* _Teks yang Disediakan_:
══════════

Select Page

Adi Atmoko
adias_65@yahoo.co.id

Program Studi Bimbingan dan Konseling
Fakultas Ilmu Pendidikan, Universitas Negeri Malang

Prof. Dr. Mohammad Dimyati

Prof. Dr. Mohammad Dimyati orang yang menjalani hidup dengan kesederhanaan

Kepada anak bangsa

Guru

dalam alam tradisi

“guru, ratu, wong utowo karo”,

dalam alam globalisasi

penjaja informasi

orang tiada hirau

benarkah

bukankah guru,

pembawa kebenaran

penegak keadilan

penegak kejujuran

pengabdi perintah Illahi

penganjur eksistensi

mana pilihanmu

itu kunci masa depan anak negeri ini

malang, 28-10-1996

Sepenggal puisi di atas adalah karya Pak Dim, demikian sapaan yang digunakan oleh para kerabat, kenalan, dan sejawat dalam berinteraksi dengan Prof. Dr. Mohammad Dimyati. Puisi ini menghiasi halaman 36 dari 38 halaman buku Pidato Pengukuhan Guru Besar beliau, pada tanggal 1 Nopember 1996.

Puisi di atas tidak cukup gamblang, namun amat padat makna. Bahkan mungkin bagi sebagian pembaca yang ingin serius memahami subtansi pesan puisi ini, mau tidak mau mesti mambaca buku yang menjelaskan tentang makna tradisi “guru, ratu, wong atuwa karo”, misalnya. Puisi ini dapat dikatakan menggambarkan dengan amat padat siapa sosok Pak Dim sesungguhnya.

Puisi itu adalah miniatur salah satu sisi, kalau tidak mau dikatakan sisi utama Prof. Dr. Mohammad Dimyati sebagai pendidik, sekaligus ilmuan dan filosof pendidikan. Pada puisi tersebut terkandung unsur amat nyata, terdapat pula sisi amat manusiawi, namun tersirat pula wilayah teka-teki, di mana orang mesti berpikir keras untuk mengungkapnya sendiri.

══════════

* _Baris yang Disediakan_:
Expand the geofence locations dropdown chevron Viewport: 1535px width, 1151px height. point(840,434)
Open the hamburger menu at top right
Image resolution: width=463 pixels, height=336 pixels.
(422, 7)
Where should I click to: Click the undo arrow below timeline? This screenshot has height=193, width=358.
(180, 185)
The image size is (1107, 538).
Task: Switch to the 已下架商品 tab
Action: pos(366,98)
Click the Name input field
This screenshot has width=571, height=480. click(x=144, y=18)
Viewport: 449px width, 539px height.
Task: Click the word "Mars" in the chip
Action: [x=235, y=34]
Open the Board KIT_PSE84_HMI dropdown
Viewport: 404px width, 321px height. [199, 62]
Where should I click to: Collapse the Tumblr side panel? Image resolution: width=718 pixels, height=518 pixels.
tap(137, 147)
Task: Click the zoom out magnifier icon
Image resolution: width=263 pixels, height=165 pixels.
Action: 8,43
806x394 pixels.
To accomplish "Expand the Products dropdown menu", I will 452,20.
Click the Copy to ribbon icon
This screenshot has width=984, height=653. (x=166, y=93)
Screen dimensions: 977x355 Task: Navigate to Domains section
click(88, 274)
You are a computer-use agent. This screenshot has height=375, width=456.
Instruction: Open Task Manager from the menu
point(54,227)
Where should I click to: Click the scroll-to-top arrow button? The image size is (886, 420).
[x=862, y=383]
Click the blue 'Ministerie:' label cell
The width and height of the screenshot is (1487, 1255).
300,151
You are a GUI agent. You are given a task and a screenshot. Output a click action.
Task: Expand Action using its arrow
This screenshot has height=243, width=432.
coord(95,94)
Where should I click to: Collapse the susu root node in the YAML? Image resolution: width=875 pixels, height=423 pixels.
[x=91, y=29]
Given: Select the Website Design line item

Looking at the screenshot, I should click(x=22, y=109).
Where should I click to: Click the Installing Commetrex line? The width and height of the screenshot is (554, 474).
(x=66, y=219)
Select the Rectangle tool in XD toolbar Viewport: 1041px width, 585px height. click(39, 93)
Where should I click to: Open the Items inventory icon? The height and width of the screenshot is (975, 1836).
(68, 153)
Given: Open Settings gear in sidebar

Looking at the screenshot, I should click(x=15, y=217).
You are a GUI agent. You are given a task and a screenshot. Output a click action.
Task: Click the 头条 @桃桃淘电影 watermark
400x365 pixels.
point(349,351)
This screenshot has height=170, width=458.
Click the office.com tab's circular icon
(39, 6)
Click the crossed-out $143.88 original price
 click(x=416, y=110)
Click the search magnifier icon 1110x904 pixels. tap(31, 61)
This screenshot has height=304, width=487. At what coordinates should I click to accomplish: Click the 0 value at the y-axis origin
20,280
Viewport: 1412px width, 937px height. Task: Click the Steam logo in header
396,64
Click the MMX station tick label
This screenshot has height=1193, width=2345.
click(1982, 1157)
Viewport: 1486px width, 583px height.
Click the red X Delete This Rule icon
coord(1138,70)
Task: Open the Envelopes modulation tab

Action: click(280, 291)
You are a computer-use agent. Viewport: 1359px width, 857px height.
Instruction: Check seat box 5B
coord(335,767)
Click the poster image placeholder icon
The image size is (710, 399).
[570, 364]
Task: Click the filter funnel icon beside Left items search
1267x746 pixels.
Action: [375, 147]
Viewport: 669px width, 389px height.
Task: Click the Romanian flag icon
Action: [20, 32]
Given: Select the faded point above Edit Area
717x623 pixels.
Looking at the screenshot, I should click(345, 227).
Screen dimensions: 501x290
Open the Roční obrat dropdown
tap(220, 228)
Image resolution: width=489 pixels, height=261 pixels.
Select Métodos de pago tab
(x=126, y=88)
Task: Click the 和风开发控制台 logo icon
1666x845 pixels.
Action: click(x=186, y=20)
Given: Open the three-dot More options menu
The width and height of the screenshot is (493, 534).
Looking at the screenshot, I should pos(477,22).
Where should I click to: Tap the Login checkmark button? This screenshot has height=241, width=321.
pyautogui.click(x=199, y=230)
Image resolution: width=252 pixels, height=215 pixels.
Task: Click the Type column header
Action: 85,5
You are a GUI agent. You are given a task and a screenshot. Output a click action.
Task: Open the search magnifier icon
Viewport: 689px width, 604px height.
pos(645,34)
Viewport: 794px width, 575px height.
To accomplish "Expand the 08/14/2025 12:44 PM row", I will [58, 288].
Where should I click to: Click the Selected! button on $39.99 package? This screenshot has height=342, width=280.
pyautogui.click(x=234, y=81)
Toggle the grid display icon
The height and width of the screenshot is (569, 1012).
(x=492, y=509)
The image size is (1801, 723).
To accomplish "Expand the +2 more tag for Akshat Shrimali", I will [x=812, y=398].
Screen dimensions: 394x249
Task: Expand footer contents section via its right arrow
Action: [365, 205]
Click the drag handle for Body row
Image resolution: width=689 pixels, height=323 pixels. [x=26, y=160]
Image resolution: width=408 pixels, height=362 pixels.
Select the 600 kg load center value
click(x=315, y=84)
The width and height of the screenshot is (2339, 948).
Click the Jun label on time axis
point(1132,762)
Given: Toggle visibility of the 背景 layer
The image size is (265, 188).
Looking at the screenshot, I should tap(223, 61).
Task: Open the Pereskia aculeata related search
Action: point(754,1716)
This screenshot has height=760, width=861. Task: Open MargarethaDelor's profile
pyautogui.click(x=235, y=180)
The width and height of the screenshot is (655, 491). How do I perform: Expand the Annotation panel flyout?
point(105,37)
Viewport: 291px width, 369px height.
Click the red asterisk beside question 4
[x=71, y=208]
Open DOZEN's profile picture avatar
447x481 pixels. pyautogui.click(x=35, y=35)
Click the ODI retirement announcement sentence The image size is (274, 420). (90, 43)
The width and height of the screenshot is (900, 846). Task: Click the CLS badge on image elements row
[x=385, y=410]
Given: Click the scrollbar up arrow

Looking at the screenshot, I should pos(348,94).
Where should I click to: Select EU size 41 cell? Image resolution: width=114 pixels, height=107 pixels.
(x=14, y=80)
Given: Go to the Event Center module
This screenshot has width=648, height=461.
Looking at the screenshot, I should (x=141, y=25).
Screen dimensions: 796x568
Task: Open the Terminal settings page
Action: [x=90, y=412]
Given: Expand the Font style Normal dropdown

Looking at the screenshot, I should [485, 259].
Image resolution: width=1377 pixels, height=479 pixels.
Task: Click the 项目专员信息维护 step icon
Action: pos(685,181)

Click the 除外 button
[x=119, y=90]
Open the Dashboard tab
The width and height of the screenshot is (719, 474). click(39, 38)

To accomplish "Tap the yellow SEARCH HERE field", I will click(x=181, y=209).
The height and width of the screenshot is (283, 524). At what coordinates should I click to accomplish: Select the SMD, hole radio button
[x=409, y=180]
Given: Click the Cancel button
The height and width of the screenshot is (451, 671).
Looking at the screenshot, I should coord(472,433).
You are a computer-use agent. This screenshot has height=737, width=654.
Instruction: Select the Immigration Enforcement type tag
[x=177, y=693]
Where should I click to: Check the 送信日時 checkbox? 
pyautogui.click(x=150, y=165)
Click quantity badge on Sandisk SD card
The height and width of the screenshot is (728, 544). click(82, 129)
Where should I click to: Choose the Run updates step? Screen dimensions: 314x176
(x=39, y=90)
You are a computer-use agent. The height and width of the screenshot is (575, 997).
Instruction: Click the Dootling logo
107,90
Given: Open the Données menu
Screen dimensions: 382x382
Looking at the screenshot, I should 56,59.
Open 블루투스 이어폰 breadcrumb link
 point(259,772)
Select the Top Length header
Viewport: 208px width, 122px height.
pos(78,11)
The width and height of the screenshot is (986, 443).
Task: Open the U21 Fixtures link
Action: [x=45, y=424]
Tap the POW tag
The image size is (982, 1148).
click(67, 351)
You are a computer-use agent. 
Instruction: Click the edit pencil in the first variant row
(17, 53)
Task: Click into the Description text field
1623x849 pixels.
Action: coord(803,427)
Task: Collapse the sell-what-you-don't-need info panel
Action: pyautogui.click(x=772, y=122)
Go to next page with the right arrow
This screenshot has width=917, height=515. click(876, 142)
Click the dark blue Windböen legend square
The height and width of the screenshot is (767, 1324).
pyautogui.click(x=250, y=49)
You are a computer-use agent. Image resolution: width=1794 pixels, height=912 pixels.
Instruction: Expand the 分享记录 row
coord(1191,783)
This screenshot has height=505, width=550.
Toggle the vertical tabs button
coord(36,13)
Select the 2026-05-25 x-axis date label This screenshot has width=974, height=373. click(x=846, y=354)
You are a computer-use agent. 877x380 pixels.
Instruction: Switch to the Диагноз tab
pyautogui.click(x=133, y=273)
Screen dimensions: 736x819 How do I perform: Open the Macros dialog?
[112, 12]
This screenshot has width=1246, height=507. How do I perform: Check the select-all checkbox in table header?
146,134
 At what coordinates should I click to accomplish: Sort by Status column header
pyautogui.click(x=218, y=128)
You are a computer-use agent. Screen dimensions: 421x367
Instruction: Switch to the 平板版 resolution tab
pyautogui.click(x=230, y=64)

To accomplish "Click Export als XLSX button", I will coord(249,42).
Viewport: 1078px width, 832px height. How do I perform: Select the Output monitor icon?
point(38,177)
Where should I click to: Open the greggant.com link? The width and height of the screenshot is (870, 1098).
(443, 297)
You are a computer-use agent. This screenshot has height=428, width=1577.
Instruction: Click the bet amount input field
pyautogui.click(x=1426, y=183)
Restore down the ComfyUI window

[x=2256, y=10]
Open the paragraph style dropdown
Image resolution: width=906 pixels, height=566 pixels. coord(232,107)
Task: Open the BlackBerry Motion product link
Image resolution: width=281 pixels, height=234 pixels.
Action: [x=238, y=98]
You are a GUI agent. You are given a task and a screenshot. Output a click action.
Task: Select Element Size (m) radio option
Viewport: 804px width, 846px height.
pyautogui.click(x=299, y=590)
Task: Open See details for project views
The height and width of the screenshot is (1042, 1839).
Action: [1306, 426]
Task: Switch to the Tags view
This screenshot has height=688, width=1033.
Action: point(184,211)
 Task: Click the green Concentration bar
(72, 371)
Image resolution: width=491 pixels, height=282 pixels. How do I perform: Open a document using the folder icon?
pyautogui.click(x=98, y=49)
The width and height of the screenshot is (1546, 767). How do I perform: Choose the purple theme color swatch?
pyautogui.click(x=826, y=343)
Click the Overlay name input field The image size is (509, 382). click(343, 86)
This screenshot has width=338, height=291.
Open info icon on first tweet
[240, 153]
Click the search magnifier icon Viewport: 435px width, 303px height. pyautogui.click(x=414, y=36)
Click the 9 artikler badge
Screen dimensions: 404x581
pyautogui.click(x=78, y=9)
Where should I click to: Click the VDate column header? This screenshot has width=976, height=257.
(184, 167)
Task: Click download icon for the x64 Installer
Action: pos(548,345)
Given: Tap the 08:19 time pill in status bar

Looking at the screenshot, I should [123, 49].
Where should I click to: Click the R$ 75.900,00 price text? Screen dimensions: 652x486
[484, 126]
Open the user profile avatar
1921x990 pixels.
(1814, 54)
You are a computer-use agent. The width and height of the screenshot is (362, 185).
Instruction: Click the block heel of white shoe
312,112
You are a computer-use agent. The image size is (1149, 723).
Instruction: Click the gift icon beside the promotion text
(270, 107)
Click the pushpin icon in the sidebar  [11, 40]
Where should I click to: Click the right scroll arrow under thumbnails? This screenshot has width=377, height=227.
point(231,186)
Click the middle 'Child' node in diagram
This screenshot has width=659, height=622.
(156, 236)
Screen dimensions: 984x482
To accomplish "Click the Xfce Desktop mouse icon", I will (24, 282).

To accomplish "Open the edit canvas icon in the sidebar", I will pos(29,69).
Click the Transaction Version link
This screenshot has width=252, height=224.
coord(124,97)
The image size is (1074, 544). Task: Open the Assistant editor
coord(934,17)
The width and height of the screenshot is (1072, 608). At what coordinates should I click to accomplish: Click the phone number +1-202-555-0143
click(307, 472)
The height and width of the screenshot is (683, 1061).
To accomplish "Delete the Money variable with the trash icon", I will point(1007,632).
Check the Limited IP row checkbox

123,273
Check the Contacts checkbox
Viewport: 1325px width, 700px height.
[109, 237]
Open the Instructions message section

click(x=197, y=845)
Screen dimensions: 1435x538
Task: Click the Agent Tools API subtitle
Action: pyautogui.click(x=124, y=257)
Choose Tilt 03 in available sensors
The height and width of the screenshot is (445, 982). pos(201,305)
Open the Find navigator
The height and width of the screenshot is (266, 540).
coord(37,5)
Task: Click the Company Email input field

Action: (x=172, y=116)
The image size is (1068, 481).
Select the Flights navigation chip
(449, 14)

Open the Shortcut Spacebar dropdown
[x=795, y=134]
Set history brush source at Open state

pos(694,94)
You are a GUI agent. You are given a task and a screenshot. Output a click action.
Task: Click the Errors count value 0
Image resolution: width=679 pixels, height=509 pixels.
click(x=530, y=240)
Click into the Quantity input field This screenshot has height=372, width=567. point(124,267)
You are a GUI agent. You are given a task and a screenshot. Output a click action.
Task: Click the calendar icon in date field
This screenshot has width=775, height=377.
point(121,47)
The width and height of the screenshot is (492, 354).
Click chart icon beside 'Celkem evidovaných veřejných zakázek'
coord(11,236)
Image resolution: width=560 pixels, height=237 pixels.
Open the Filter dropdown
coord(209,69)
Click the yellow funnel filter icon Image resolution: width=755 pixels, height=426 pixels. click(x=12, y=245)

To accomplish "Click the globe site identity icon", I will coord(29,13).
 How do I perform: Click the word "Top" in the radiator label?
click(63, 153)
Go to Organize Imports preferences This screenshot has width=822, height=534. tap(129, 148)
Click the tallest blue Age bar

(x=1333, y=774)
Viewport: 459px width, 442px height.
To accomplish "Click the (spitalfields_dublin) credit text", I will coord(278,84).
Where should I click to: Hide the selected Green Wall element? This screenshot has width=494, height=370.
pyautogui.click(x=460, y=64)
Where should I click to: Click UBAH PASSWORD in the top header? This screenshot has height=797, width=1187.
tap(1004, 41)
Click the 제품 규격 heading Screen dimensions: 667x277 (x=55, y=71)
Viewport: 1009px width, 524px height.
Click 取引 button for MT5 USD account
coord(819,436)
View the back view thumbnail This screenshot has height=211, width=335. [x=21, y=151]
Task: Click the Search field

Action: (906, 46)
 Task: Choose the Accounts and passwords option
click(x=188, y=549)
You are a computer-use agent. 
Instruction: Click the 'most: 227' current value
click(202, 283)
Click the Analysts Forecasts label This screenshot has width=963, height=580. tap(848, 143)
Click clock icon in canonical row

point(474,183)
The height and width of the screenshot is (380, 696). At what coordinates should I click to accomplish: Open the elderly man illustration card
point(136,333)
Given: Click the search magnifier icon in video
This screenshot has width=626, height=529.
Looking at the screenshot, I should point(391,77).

══════════

* _Petunjuk Tugas_:
Tuliskan lanjutan teks tentang Prof. Dr. Mohammad Dimyati, dimulai sesudah kalimat terakhir yang tercantum.

* _Jawaban yang Diharapkan_:
Sebagai guru besar, beliau mendapatkan hak untuk memberi kuliah di pasca sarjana. Dan di sana sisi utama beliau sebagai akademisi bisa dibaca. Dalam hal akademik, khususnya saat memberi kuliah untuk mahasiswa S2 dan S3, beliau tidak pernah memberikan ikan melainkan alat pencari ikan. Bahkan sering kali bukan alat pencari ikan yang diberikan, melainkan sarana pembuat alat pencari ikan. Ia tidak memberikan pancing, melainkan alat pembuat pancing. Terkadang alat itu sendiri harus dimodifikasi, agar bisa digunakan membuat pancing.

Para mahasiswa S2 dan S3 yang pernah mengikuti kuliah Pak Dim tentu merasakan benar gaya mengajar beliau. Beliau tidak pernah berbicara langsung ke substansi. Ibarat mau berbicara tentang kota Malang, beliau akan berputar-putar di kota Blitar, Surabaya, Pasuruan, dan Kediri. Bahkan terkadang amat jauh sampai Jakarta, Bandung, Yogyakarta, dan Semarang. Mahasiswa lah yang harus menemukan sendiri obyek formal apa yang sedang dibidik oleh beliau.

Prinsip memberi alat pembuatan pancing pada diri Pak Dim dalam mengajar amat terasa ketika ada mahasiswa yang bertanya. Ketika mahasiswa bertanya, beliau nyaris tak pernah menjawab langsung. Mahasiswa akan dibawa mengembara ke mana-mana, dan dari sana mahasiswa mesti berusaha memungut sendiri bagian demi bagian paling substansial dari berbagai fenomena untuk merumuskan jawaban terhadap pertanyaannya sendiri.

Jawaban paling konkret dari beliau hanyalah berupa tulisan singkat dan gambar di papan tulis. Ciri khas tulisan beliau di papan tulis adalah lingkaran dan anak panah. Para mahasiswa suka berkelakar dengan menyebutnya sebagai gambar onde-onde dan lidi. Selebihnya adalah kata-kata bersayap yang amat normatif, meski kadang-kadang dibumbui contoh kasus dalam kehidupan sehari-hari, yang tak berkaitan langsung dengan pertanyaan mahasiswa.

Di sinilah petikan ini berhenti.